* _Provided text_
____
Case: 12-50267 Document: 00512145688 Page: 1 Date Filed: 02/18/2013
IN THE UNITED STATES COURT OF APPEALS
FOR THE FIFTH CIRCUIT United States Court of Appeals
Fifth Circuit
FILED
February 18, 2013
No. 12-50267
Summary Calendar Lyle W. Cayce
Clerk
UNITED STATES OF AMERICA,
Plaintiff - Appellee
v.
ENRIQUE MENDOZA-CONTRERAS,
Defendant - Appellant
Cons. w/ No. 12-50273
UNITED STATES OF AMERICA,
Plaintiff - Appellee
v.
ENRIQUE MENDOZA-CONTRERAS, also known as Juan Contreras Mendoza,
Defendant - Appellant
Appeals from the United States District Court
for the Western District of Texas
USDC No. 2:11-CR-1152-1
USDC No. 2:11-CR-1482-1
Case: 12-50267 Document: 00512145688 Page: 2 Date Filed: 02/18/2013
No. 12-50267 c/w No. 12-50273
Before SMITH, PRADO, and HIGGINSON, Circuit Judges.
PER CURIAM:*
Enrique Mendoza-Contreras appeals the sentences imposed following his
guilty plea conviction for illegal reentry into the United States after deportation
and the revocation of his previously imposed term of supervised release. He
argues that the 71-month within-guidelines sentence imposed for his illegal
reentry conviction is substantively unreasonable because the district court did
not consider his personal history and characteristics and his reason for returning
to this country without permission. He also asserts that the advisory guidelines
sentencing range was too high because his offense level was increased by 16
levels for a temporally remote drug-trafficking conviction and that same drug-
trafficking conviction was used in calculating his criminal history score.
____
* _Entries shown_
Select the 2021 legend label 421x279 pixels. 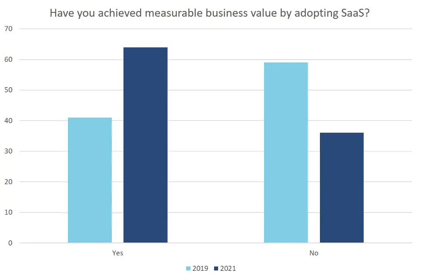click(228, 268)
____
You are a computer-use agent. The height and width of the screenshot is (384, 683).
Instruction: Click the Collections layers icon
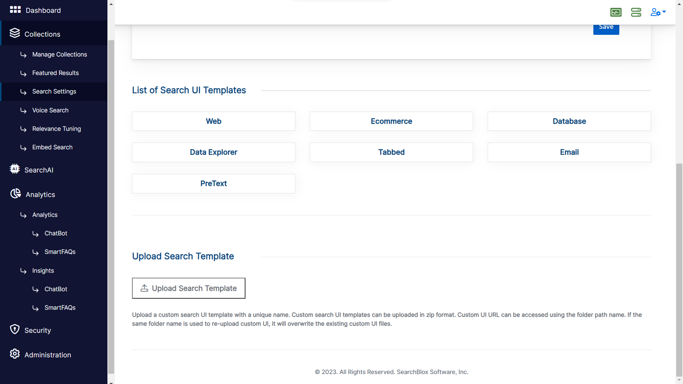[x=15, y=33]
____
* _Short task_
In the court opinion, by how many levels was Enrique Mendoza-Contreras's offense level increased, and for what prior conviction?

* _Task output_
It was increased by 16 levels for a temporally remote drug-trafficking conviction.